[Tasks to perform]:
(1) In the excerpt on mismo join algorithms, which web page is recommended for an explanation of these join algorithms?
(2) Pick up the excerpt on mismo join algorithms where it stops and write what comes next.

See https://duckdb.org/2022/05/27/iejoin.html for a very good explanation of these join algorithms.

mismo.joins.JoinAlgorithm module-attribute

JoinAlgorithm = Literal[
    "EMPTY_RESULT",
    "LEFT_DELIM_JOIN",
    "RIGHT_DELIM_JOIN",
    "BLOCKWISE_NL_JOIN",
    "NESTED_LOOP_JOIN",
    "HASH_JOIN",
    "PIECEWISE_MERGE_JOIN",
    "IE_JOIN",
    "ASOF_JOIN",
    "CROSS_PRODUCT",
    "POSITIONAL_JOIN",
]

mismo.joins.SlowJoinAlgorithm module-attribute

SlowJoinAlgorithm = Literal[
    "NESTED_LOOP_JOIN", "BLOCKWISE_NL_JOIN", "CROSS_PRODUCT"

[Data excerpts]:

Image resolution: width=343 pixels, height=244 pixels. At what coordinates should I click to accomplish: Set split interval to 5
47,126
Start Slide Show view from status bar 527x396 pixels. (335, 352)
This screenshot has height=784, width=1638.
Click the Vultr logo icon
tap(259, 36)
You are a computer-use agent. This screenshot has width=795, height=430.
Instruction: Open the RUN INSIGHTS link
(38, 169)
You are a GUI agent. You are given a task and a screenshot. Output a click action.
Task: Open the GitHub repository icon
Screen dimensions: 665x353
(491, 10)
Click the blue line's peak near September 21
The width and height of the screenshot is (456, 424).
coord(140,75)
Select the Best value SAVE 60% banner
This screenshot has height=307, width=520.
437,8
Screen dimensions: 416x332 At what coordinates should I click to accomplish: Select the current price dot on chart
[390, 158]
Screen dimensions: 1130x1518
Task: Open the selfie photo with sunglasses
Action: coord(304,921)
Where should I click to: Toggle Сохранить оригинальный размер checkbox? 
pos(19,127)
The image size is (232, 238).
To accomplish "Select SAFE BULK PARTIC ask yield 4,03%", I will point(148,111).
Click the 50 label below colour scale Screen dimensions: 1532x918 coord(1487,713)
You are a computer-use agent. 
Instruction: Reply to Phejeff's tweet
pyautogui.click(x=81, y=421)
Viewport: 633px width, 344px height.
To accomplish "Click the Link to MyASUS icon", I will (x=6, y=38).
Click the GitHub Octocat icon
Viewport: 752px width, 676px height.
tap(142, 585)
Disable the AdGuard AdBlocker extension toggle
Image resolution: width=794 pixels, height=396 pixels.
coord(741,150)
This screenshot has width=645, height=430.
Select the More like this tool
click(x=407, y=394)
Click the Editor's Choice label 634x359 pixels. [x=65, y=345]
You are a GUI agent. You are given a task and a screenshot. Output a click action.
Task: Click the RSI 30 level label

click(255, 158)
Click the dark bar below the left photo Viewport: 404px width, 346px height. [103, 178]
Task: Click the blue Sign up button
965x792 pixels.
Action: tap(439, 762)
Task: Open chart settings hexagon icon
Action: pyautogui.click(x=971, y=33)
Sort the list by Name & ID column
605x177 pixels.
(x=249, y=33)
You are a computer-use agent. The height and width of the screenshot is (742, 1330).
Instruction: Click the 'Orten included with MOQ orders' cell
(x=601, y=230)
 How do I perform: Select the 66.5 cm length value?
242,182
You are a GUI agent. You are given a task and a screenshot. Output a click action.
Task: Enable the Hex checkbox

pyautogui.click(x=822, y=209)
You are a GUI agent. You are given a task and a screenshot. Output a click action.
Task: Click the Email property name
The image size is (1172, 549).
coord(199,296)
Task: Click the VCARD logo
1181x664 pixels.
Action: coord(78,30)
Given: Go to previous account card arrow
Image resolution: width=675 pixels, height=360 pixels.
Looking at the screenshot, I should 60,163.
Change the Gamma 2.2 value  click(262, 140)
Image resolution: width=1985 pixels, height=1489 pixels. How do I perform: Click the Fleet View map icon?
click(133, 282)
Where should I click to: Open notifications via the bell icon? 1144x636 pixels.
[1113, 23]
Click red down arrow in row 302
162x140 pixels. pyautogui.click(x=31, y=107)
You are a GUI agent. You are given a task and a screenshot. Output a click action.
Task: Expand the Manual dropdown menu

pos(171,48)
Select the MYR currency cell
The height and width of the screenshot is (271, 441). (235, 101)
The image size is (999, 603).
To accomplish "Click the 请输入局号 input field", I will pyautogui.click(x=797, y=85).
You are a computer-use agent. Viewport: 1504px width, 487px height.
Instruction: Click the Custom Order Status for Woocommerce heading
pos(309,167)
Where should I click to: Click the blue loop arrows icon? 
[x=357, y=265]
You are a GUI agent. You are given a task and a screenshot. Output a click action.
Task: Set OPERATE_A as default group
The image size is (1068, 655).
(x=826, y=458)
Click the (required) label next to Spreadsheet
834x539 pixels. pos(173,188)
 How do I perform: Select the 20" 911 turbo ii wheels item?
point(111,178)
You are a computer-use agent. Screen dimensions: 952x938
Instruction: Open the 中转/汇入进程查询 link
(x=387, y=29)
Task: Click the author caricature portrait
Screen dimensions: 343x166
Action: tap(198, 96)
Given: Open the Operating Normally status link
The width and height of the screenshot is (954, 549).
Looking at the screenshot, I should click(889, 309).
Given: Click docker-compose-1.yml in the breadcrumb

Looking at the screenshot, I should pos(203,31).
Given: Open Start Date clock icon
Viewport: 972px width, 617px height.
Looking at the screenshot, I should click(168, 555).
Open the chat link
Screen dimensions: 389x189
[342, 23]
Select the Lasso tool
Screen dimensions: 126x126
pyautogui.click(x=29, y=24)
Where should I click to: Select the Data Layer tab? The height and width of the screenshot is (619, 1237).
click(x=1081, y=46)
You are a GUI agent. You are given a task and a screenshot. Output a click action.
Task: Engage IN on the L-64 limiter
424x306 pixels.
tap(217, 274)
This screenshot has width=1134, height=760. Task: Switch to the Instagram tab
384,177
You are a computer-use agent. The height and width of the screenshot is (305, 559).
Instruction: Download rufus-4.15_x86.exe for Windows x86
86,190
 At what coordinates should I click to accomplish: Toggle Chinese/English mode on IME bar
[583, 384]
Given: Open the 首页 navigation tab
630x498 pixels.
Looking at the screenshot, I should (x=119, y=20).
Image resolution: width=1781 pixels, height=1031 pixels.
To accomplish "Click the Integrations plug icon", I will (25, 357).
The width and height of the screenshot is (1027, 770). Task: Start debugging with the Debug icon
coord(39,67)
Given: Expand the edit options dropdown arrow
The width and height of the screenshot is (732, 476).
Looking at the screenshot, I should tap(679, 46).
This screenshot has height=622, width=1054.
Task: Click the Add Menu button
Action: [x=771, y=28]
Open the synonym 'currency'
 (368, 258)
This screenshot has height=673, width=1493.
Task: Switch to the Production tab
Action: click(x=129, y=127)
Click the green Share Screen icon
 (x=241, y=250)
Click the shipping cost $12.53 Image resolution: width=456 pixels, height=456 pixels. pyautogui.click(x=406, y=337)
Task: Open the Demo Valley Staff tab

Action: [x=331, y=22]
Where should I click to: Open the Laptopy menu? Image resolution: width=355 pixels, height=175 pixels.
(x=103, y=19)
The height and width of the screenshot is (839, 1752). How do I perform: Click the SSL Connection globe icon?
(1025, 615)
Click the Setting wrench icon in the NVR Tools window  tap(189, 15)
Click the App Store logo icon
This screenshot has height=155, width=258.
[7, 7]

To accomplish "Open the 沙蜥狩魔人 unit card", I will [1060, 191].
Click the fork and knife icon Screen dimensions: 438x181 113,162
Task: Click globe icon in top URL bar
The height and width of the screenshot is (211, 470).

[Answers given]:
(1) https://duckdb.org/2022/05/27/iejoin.html

(2)
]

mismo.joins.JOIN_ALGORITHMS module-attribute

JOIN_ALGORITHMS = frozenset(__args__)

mismo.joins.SLOW_JOIN_ALGORITHMS module-attribute

SLOW_JOIN_ALGORITHMS = frozenset(__args__)

mismo.exceptions.SlowJoinError

Bases: SlowJoinMixin, ValueError, MismoError

Error for slow join algorithms.

mismo.exceptions.SlowJoinWarning

Bases: SlowJoinMixin, UserWarning, MismoWarning

Warning for slow join algorithms.